One range is to be output from the listing below, exactly as written: the line with "How do I perform: Click the green" to the line with "You are a computer-use agent. The width", both kept.

» GIVEN RECORDS
━━━━━━
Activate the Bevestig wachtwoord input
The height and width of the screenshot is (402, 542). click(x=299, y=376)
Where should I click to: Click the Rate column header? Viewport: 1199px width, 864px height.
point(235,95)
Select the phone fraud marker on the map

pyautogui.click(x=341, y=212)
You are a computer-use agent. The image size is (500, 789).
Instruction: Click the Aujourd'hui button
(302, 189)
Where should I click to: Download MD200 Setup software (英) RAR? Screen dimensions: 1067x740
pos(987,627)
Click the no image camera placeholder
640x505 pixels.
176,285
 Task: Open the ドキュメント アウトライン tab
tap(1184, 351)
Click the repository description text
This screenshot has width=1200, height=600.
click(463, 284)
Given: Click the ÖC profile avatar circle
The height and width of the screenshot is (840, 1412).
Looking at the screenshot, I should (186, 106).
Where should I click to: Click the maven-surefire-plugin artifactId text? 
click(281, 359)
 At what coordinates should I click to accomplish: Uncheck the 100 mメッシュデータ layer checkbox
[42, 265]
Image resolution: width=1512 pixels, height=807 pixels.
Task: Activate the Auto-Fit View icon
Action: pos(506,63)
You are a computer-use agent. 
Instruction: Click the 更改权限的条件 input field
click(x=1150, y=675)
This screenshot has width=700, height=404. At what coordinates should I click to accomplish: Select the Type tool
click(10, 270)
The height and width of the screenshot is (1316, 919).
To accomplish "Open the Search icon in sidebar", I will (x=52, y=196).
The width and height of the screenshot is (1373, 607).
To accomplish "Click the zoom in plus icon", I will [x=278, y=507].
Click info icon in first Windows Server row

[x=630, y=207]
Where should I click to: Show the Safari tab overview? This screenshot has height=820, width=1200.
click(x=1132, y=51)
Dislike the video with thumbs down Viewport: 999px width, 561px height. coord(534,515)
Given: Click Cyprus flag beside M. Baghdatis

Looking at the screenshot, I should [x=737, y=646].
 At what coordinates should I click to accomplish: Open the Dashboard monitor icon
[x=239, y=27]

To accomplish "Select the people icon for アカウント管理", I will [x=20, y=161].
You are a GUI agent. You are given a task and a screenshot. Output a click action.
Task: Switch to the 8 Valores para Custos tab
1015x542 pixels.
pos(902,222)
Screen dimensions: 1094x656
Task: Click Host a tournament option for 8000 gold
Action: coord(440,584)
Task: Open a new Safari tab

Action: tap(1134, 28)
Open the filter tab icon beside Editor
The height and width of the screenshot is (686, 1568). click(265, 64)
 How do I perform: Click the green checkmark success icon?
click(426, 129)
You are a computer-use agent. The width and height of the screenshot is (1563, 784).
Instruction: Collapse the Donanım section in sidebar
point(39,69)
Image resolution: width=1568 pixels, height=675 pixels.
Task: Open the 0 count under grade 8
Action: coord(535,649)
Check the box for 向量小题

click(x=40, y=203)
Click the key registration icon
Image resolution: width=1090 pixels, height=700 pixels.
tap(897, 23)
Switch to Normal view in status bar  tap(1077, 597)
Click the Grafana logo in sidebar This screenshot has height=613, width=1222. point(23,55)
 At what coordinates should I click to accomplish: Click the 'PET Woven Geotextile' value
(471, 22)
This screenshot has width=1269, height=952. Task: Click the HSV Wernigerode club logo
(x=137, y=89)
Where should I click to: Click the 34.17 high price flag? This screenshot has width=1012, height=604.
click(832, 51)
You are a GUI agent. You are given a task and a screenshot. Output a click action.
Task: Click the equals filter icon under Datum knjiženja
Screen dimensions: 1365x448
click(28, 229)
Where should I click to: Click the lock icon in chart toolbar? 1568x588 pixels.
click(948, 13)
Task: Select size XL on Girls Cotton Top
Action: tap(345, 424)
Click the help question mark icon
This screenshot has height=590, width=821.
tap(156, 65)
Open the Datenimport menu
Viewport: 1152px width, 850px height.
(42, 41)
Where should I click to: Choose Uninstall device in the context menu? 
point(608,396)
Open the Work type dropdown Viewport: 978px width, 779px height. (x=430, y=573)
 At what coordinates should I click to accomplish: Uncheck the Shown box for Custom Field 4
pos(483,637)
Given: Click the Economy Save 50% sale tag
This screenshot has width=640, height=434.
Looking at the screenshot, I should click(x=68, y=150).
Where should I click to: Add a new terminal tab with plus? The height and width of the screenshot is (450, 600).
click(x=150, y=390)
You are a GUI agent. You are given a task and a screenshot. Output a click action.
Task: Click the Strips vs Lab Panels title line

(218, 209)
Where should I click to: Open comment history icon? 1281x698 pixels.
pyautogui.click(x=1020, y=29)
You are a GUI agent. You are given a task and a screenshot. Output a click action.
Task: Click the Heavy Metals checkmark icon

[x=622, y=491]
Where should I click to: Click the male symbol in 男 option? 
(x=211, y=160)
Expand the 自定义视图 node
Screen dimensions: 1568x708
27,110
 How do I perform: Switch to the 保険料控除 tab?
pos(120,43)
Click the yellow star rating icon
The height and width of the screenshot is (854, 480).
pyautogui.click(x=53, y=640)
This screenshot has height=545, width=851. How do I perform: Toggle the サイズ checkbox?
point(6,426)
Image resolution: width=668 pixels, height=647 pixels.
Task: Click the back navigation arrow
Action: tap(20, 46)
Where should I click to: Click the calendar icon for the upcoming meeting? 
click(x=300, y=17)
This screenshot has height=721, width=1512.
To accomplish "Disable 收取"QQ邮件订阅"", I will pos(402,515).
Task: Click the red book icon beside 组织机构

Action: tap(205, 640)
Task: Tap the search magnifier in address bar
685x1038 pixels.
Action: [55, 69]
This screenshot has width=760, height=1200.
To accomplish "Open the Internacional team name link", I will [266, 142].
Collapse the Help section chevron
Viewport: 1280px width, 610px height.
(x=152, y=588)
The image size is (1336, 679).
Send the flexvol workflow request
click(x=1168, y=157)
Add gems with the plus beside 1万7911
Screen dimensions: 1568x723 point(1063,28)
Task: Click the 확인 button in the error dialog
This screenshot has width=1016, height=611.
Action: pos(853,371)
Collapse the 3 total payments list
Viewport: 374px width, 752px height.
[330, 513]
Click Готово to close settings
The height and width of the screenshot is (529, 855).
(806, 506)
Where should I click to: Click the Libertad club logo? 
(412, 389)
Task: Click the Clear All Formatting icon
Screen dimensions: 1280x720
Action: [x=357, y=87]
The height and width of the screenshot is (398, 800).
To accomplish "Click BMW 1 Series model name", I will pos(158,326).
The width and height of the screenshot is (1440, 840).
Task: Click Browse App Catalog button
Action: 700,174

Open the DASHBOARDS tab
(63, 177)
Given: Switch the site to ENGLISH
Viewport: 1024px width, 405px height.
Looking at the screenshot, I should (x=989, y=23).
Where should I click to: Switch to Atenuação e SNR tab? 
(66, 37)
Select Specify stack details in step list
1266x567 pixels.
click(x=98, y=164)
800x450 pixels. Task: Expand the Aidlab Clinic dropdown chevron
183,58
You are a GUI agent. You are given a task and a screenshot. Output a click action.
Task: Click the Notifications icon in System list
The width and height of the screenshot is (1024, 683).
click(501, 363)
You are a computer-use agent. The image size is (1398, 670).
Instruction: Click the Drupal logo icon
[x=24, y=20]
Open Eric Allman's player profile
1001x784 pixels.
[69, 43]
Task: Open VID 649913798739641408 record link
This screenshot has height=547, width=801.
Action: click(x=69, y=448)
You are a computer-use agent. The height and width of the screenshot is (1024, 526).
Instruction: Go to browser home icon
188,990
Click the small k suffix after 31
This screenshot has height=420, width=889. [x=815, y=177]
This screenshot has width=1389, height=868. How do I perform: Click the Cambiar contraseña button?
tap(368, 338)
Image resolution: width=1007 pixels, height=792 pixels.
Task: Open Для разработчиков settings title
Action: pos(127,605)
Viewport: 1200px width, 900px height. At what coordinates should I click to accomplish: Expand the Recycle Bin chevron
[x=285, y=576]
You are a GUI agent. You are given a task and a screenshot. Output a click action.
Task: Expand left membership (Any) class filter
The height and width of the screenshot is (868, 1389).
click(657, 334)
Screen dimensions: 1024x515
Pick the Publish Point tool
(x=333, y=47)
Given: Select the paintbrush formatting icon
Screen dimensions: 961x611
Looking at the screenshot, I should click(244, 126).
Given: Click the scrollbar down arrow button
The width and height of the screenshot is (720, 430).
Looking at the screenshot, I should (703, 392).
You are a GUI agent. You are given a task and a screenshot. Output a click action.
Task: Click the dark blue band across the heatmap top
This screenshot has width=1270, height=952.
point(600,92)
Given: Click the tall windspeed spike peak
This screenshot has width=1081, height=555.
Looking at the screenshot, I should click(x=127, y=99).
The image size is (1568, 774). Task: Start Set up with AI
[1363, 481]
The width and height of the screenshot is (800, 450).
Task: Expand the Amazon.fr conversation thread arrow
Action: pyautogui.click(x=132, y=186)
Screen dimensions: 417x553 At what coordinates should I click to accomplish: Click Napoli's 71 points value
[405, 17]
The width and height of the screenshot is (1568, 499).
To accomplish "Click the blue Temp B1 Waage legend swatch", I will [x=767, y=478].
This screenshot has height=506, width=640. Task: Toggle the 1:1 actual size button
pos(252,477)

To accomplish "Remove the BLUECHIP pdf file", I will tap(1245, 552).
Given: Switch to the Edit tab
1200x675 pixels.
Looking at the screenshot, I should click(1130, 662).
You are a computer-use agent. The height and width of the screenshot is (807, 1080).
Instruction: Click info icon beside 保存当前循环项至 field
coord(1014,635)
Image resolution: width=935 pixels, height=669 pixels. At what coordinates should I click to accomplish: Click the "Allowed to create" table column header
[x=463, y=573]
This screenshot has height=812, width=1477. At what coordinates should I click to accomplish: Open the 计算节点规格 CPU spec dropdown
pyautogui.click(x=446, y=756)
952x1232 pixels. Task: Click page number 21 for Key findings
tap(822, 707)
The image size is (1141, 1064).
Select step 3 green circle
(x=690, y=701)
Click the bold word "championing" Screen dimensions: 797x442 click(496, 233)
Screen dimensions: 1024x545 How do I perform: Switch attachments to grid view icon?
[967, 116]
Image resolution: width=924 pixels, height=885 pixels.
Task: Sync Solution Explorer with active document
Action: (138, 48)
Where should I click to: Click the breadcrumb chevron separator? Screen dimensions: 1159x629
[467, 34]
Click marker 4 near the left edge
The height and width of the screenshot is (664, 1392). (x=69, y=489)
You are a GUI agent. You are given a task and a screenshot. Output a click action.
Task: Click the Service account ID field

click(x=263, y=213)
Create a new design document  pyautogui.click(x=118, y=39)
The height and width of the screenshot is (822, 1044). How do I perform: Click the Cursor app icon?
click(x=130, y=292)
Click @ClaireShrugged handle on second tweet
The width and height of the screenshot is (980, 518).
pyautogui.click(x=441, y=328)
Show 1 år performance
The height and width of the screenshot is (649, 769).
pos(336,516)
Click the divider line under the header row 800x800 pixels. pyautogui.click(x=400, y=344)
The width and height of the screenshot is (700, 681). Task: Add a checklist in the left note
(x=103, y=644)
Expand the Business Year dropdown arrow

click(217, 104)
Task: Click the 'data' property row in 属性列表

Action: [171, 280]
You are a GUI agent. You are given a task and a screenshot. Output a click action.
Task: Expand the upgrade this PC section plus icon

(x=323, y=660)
━━━━━━
» FINISHED EXERCISE
 How do I perform: Click the green checkmark success icon?
click(426, 129)
You are a computer-use agent. The width and height of the screenshot is (1563, 784).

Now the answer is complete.